Ich streife mir noch Shorts über, öffne die Tür und trete in die Küche. Da sitzt schon eine von Lewis’ fleißigen Arbeitsbienen, in ihrer Morgenroutine (social Networking für Bookweyers). Sie schenkt mir einen Kaffee ein und dann ein Lächeln, das sie durchaus als Werbeikone für Zahnseide oder so qualifiziert. Auch sonst ist sie für allerlei ‚Ikonografisches’ qualifiziert, wie ich aus den Augenwinkeln feststelle, während ich Kaffee schlürfe.

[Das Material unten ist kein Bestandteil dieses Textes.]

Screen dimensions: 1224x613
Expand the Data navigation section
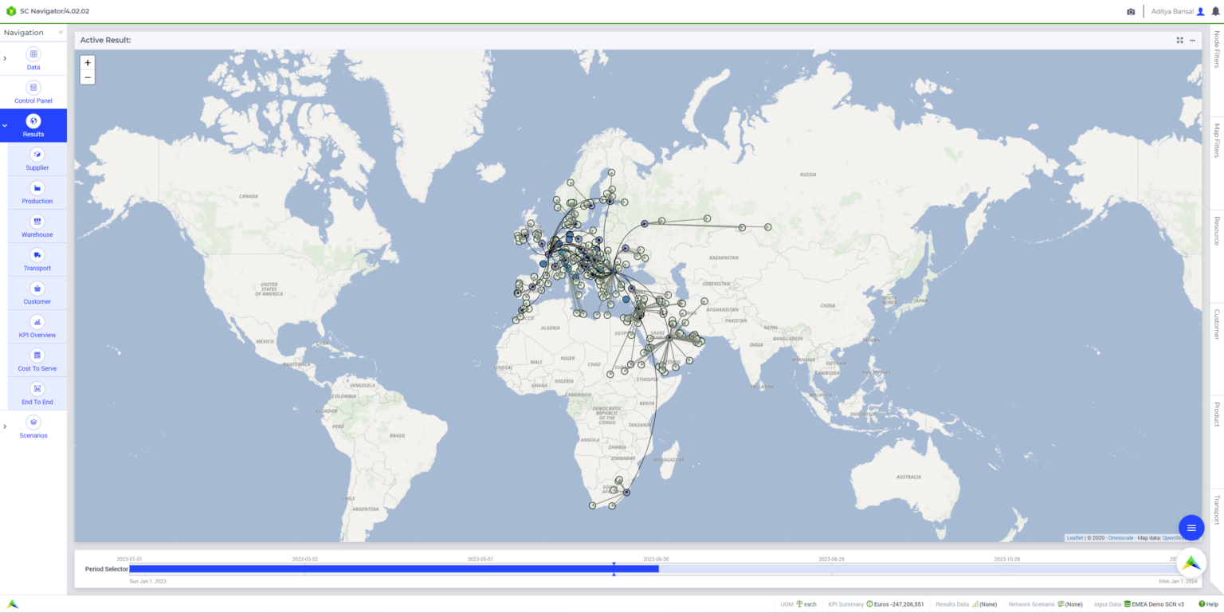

Wie macht dieser Lewis das? Er hat zwei, nein drei von diesen überaus reizenden Geschöpfen als ehrenamtliche Mitarbeiterinnen am Start und dann noch diesen kleinen aber feinen Harem an Erotik-Autorinnen rekrutiert. Irgendwas hat der Mann an sich, das ich …? Vielleicht subliminale Botschaften in seinen Texten? Ja, das muss es sein.

Ich will ihm aber nix unterstellen. Zumal es ja auch keinen Sinn macht, sich einen Harem zuzulegen und mich dann zum Kapi zu machen, dazu bin ich bin nicht ch(g)enuch Eunuch.

Während ich so vor mich hin sinniere, erscheint eine Kollegin. Sie ist schwer bepackt mit Einkaufstüten, Abfällen einer gestrigen Shopping-Orgie. Sie trägt volles Erotik-Autorinnen-Ornat: Seidenblüschen, knielanger Rock mit Bügelfalte und hohen Heels. Über das, was sie darunter trägt, kann ich nur spekulieren, vermute wegen der Tüten mit den großen Lettern VS, dass Stoffmenge und Preis in einem umgekehrt proportionalen Verhältnis stehen. Leider habe ich von ihr noch nichts gelesen, sie gehört wohl eher dem Fach Romance an. Trotzdem läuft mein Kopfkino schon bei ihrem Anblick heiß.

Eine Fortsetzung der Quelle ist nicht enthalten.